DISCURSO PROFERIDO PELO MINISTRO DE
RELAÇÕES EXTERIORES DA REPÚBLICA DE CUBA, FELIPE PÉREZ ROQUE, NO 58º PERÍODO DE
SESSÕES DA COMISSÃO DE DIREITOS HUMANOS DAS NAÇÕES UNIDAS. GENEBRA, 26 DE MARÇO
DE 2002.
Senhor
Presidente:
Não creio necessário insistir aqui em
verdades que já ninguém questiona, como a crescente falta de credibilidade e a
extrema politização que lastram hoje sobre os trabalhos da Comissão de Direitos
Humanos. O descrédito cresce, o tempo se esgota. É preciso democratizar os
métodos desta Comissão, restabelecer com transparência seus objetivos e suas
regras; em uma palavra, fundá-la de novo. Necessitamos uma Comissão a serviço
dos interesses de todos, e não refém das imposições de uma minoria ou, como é
mais evidente a cada dia, dos caprichos do mais poderoso.
É imprescindível banir desta Comissão
as duplas medidas. Por acaso, os que hoje questionam a legitimidade das
eleições em um país africano, disseram alguma palavra quando, há apenas um ano,
em meio a um escândalo, tivemos de esperar quase um mês para saber quem seria o
Presidente dos Estados Unidos?
É imprescindível banir desta Comissão a
seletividade. No ano passado, a Comissão adotou resoluções e declarações
criticando a situação de direitos humanos em 18 países do Terceiro Mundo. Algumas,
como a de Cuba, foram impostas mediante brutais pressões. Sem dúvida, nem uma
só decisão mencionou violações de direitos humanos no mundo desenvolvido. Será
porque não existem tais violações, ou porque, nesta Comissão, é impossível
criticar um país rico?

****

## INSTRUÇÕES DAS TAREFAS
- a) Indique se cada afirmação abaixo está de acordo com o discurso, respondendo sim ou não e citando literalmente as palavras do discurso que decidem a questão. (i) No ano passado, a Comissão adotou resoluções e declarações sobre a situação de direitos humanos em 18 países do Terceiro Mundo. (ii) A espera para saber quem seria o Presidente dos Estados Unidos durou quase um ano. (iii) Várias decisões da Comissão mencionaram violações de direitos humanos no mundo desenvolvido.
- b) Transcreva sem nenhuma alteração o trecho do discurso que começa em "DISCURSO PROFERIDO PELO" e vai até "do mais poderoso.".
- c) Enumere todas as ações que a frase do discurso iniciada por "É preciso democratizar" apresenta como necessárias em relação à Comissão.

## DADOS COLETADOS
****

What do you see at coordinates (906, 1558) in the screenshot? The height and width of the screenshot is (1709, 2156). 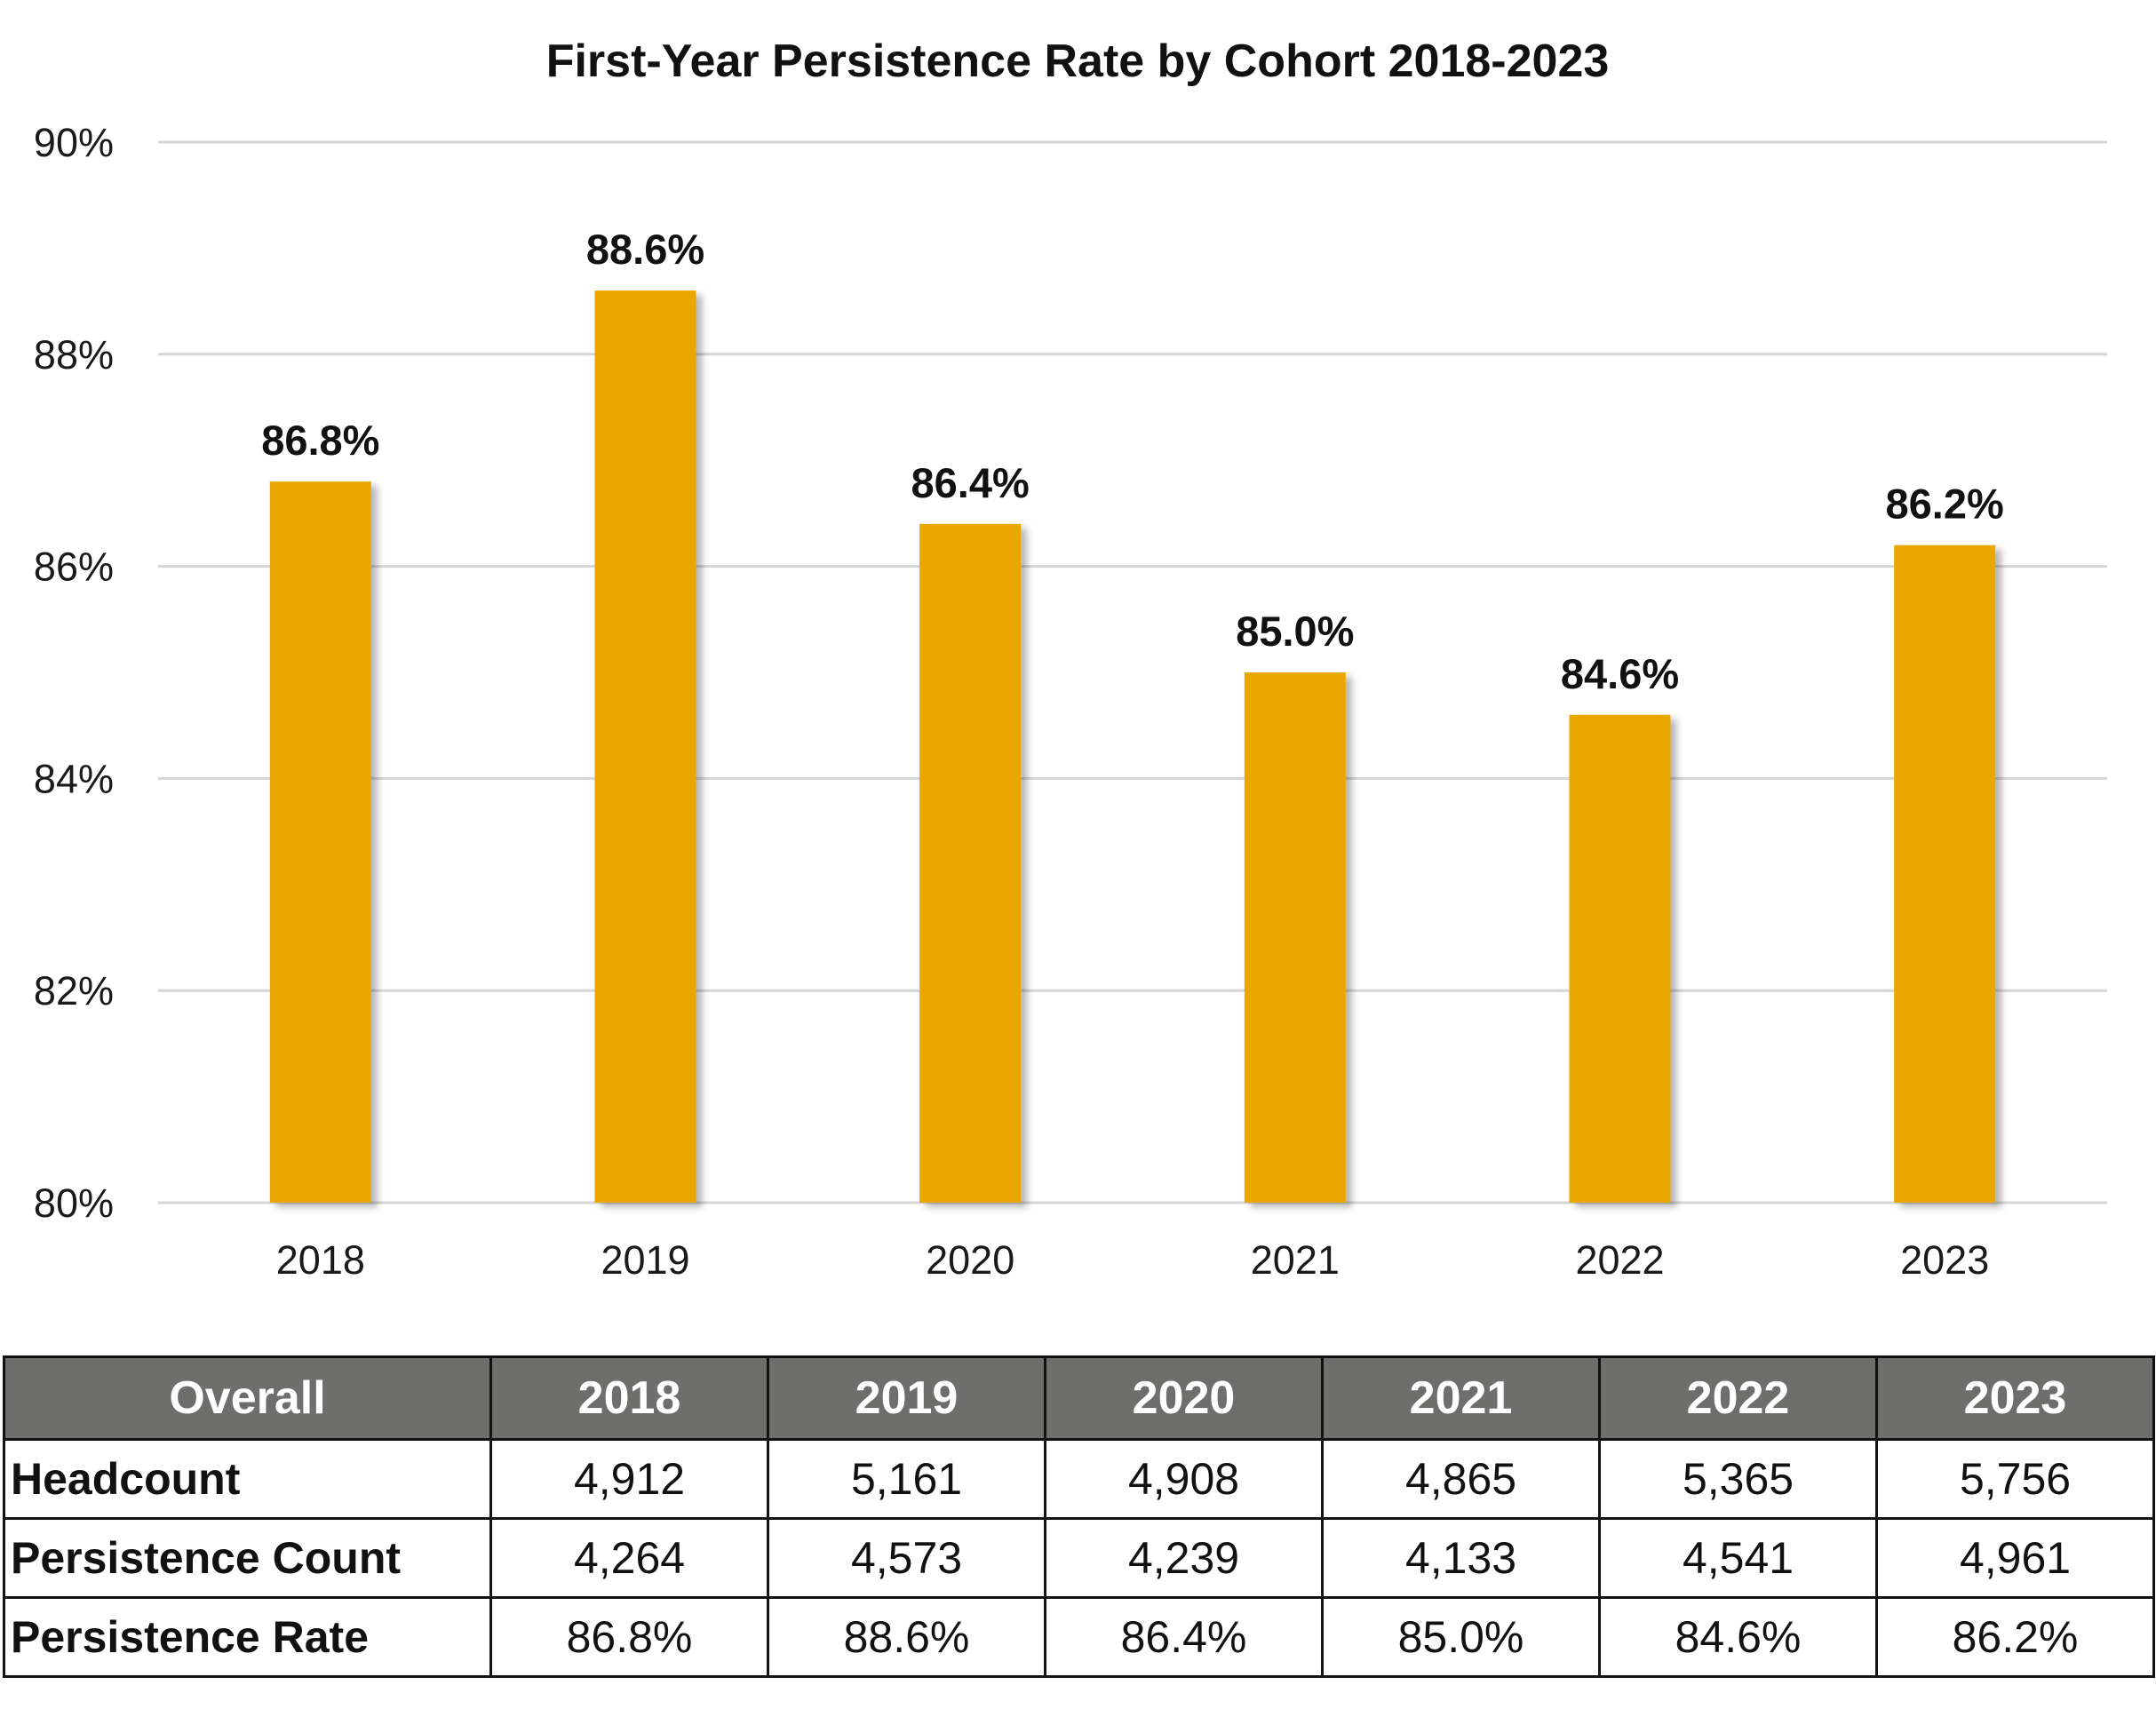 I see `table-cell: 4,573` at bounding box center [906, 1558].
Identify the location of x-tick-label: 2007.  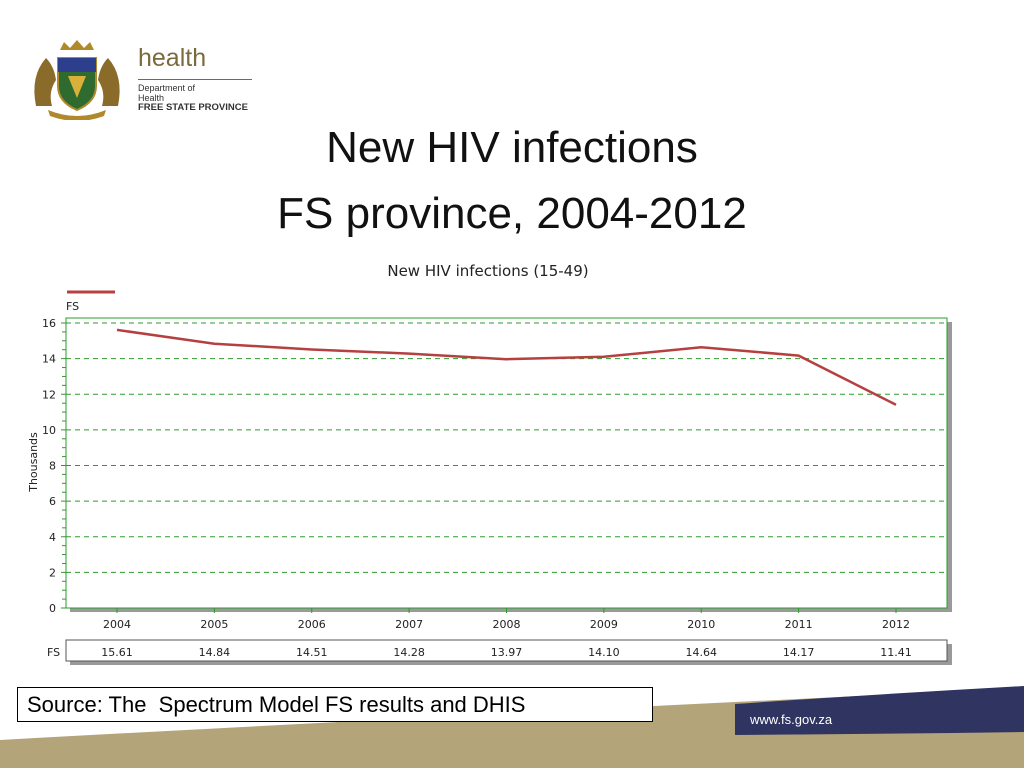
(409, 624).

****

## RESULTADOS POR TAREFA
- a)
(i) Sim: "No ano passado, a Comissão adotou resoluções e declarações criticando a situação de direitos humanos em 18 países do Terceiro Mundo."
(ii) Não: "tivemos de esperar quase um mês para saber quem seria o Presidente dos Estados Unidos"
(iii) Não: "nem uma só decisão mencionou violações de direitos humanos no mundo desenvolvido"

- b)
DISCURSO PROFERIDO PELO MINISTRO DE
RELAÇÕES EXTERIORES DA REPÚBLICA DE CUBA, FELIPE PÉREZ ROQUE, NO 58º PERÍODO DE
SESSÕES DA COMISSÃO DE DIREITOS HUMANOS DAS NAÇÕES UNIDAS. GENEBRA, 26 DE MARÇO
DE 2002.
Senhor
Presidente:
Não creio necessário insistir aqui em
verdades que já ninguém questiona, como a crescente falta de credibilidade e a
extrema politização que lastram hoje sobre os trabalhos da Comissão de Direitos
Humanos. O descrédito cresce, o tempo se esgota. É preciso democratizar os
métodos desta Comissão, restabelecer com transparência seus objetivos e suas
regras; em uma palavra, fundá-la de novo. Necessitamos uma Comissão a serviço
dos interesses de todos, e não refém das imposições de uma minoria ou, como é
mais evidente a cada dia, dos caprichos do mais poderoso.

- c)
- democratizar os métodos desta Comissão
- restabelecer com transparência seus objetivos e suas regras
- fundá-la de novo